Les universités canadiennes offrent actuellement plus de 300 ressources et programmes spécialement conçus pour les étudiants autochtones, y compris des cours, des programmes de sensibilisation et de l’aide financière, ainsi que des programmes et des espaces physiques pouvant accueillir les étudiants autochtones à la recherche de conseils, de soutien et d’un lien avec leur culture.

Lire le document « Principes en matière d’éducation des Autochtones » d’Universités Canada.

À propos d’Universités Canada

Porte-parole des universités canadiennes au Canada et à l’étranger, Universités Canada représente les intérêts de 97 universités canadiennes publiques et privées à but non lucratif.

– 30 –

Personne-ressource

Nadine Robitaille
Agente des communications
Universités Canada
nrobitaille@univcan.ca
Téléphone : 613 563-3961, poste 306

Document d'information - 29 juin 2015

Universités Canada représente 97 universités qui accueillent plus d’un million d’étudiants chaque année.
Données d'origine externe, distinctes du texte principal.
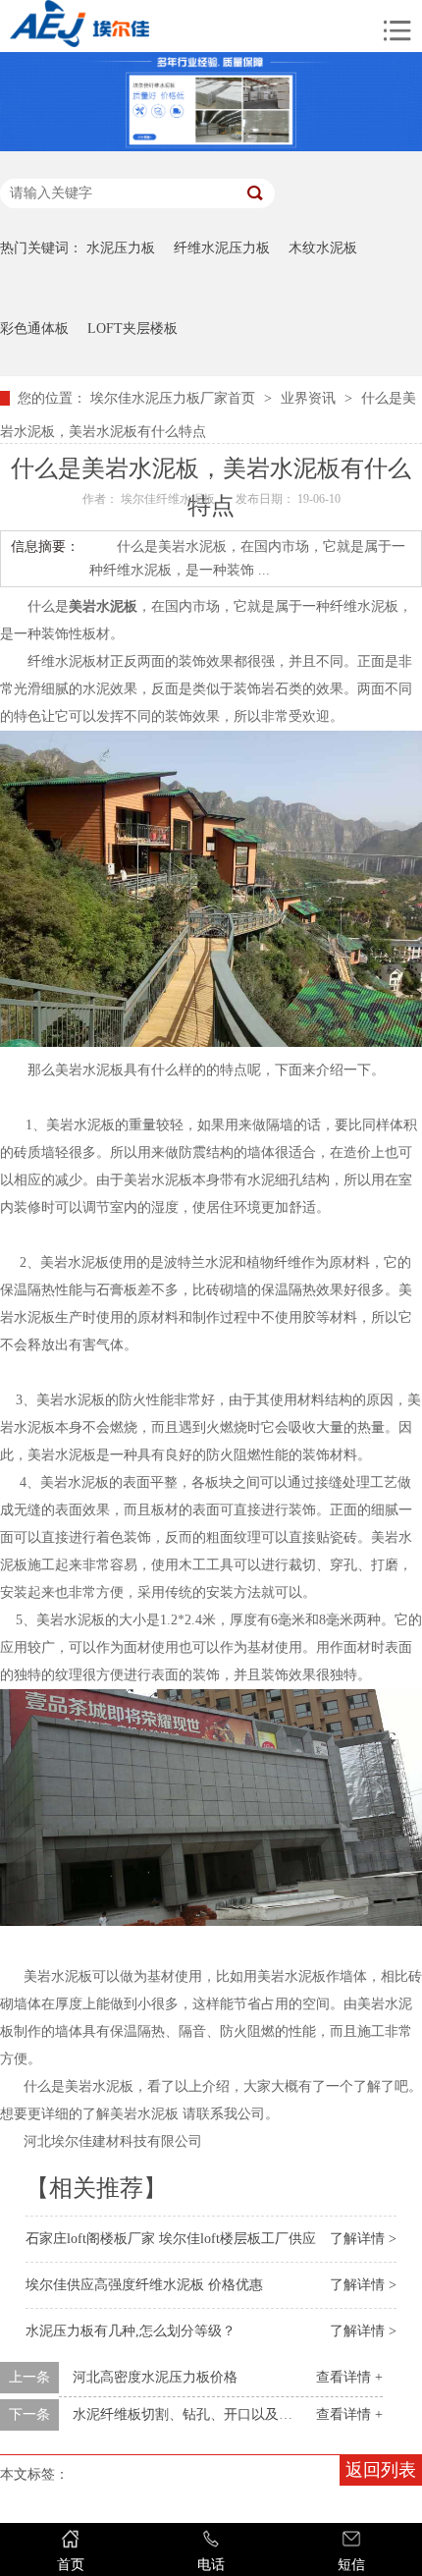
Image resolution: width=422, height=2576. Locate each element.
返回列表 (380, 2470)
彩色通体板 (34, 328)
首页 (70, 2564)
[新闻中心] (211, 146)
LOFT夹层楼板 (132, 328)
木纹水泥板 (323, 248)
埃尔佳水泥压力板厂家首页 (172, 398)
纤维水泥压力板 (222, 248)
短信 (351, 2564)
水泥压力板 (120, 248)
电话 (211, 2564)
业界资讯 (308, 398)
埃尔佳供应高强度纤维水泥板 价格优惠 (144, 2284)
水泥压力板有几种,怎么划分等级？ (131, 2331)
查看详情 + (349, 2377)
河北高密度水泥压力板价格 (155, 2377)
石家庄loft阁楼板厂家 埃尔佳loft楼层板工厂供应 (171, 2238)
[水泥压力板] (136, 26)
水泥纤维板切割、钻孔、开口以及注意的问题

Les étudiants autochtones y sont sous-représentés, et les universités, reconnaissant l’urgence de la situation, sont déterminées à prendre des mesures pour combler le fossé en matière d’éducation afin de renforcer les collectivités autochtones, de permettre aux peuples autochtones de continuer à s’accomplir, de favoriser une citoyenneté canadienne avisée et de contribuer à la croissance économique à long terme et à l’inclusion sociale au Canada.

Les raisons de combler ce fossé sont nombreuses. La formation universitaire est une expérience de transformation qui permet d’accroître ses connaissances, d’aiguiser son sens critique, d’inspirer de nouvelles idées et de stimuler la créativité et l’innovation. Combler le fossé en matière d’éducation profitera non seulement aux diplômés autochtones, mais aussi à leurs collectivités et au Canada entier.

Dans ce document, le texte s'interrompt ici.